The next constitutional convention – the Australasian Federal Convention – was held in stages in 1897–98. Unlike the first convention, the delegates from New South Wales, Victoria, South Australia and Tasmania were elected by popular vote. The delegates of Western Australia were chosen by its parliament. It met first in Adelaide in March 1897, then in Sydney in August, before, finally, it met again in Melbourne in January 1898. The intervals between the sessions were used for intense debate in the colonial parliaments and for public discussion of the draft constitution.

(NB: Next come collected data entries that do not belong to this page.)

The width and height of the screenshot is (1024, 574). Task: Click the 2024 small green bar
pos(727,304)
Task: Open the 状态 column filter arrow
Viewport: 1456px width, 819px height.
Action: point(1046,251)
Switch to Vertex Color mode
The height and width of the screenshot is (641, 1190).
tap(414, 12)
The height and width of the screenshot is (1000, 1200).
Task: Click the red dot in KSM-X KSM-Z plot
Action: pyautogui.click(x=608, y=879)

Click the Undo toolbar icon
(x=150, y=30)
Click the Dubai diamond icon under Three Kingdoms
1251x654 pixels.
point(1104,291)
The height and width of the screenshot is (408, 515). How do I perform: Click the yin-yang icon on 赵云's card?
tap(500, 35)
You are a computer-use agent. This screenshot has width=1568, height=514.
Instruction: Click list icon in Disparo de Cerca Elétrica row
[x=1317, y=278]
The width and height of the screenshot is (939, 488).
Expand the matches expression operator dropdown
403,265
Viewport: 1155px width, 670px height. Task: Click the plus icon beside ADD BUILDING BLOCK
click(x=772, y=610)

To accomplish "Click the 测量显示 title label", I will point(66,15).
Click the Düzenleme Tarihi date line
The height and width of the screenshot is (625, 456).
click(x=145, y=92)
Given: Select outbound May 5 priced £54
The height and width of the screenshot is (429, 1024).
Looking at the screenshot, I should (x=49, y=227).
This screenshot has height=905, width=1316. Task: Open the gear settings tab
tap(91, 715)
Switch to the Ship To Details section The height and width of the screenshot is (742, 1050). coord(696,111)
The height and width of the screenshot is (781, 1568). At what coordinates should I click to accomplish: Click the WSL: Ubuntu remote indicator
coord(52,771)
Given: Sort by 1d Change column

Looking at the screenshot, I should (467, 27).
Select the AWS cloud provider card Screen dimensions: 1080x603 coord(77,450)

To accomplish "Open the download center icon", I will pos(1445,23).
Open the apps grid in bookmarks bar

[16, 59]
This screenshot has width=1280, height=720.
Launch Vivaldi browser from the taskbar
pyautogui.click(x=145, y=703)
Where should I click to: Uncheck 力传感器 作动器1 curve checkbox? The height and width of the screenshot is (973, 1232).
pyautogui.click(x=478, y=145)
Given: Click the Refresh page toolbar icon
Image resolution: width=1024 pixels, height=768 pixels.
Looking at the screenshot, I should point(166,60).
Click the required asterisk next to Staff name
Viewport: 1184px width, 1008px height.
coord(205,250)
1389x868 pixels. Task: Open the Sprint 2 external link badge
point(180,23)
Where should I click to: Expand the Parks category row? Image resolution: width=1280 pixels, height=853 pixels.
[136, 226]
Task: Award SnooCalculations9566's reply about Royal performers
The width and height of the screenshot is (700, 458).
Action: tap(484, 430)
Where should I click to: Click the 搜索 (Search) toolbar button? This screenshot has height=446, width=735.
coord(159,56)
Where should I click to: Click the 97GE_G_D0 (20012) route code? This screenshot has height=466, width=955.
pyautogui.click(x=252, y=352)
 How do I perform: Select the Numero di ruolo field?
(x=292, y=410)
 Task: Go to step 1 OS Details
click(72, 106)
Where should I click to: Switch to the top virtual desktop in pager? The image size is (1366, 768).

Since 1891, New Zealand had lost interest in federating with the Australian colonies, and was not represented. In Queensland, the parliament had not passed the necessary legislation, so the northern colony was also unrepresented. In the other five colonies ten delegates from each colony were elected by the people, although Western Australian attendance was sporadic. At Melbourne the convention finally produced a draft constitution which was eventually approved by the people at referendums in the colonies.

==1942 convention==
In November 1942, the Curtin government convened a constitutional convention for the sole purpose of discussing Attorney-General's proposed addition to the constitution of section 60A. This would have made the powers of federal parliament virtually unlimited, declaring "the power of the Parliament shall extend to all measures which in the declared opinion of the Parliament will tend to achieve economic security and social justice ... notwithstanding anything contained elsewhere in this Constitution". The convention was held in Canberra and consisted of 24 members – six nominated by the federal government, six by the federal opposition, the six state premiers, and the six state leaders of the opposition. After an opening speech by Prime Minister John Curtin, Evatt announced that he was withdrawing his original draft due to public criticism and would substitute a watered-down series of proposals. The convention eventually agreed unanimously to instead use the Constitution's referral powers to give the authority to the federal government, and appointed a drafting committee which produced the "14 powers" to be referred.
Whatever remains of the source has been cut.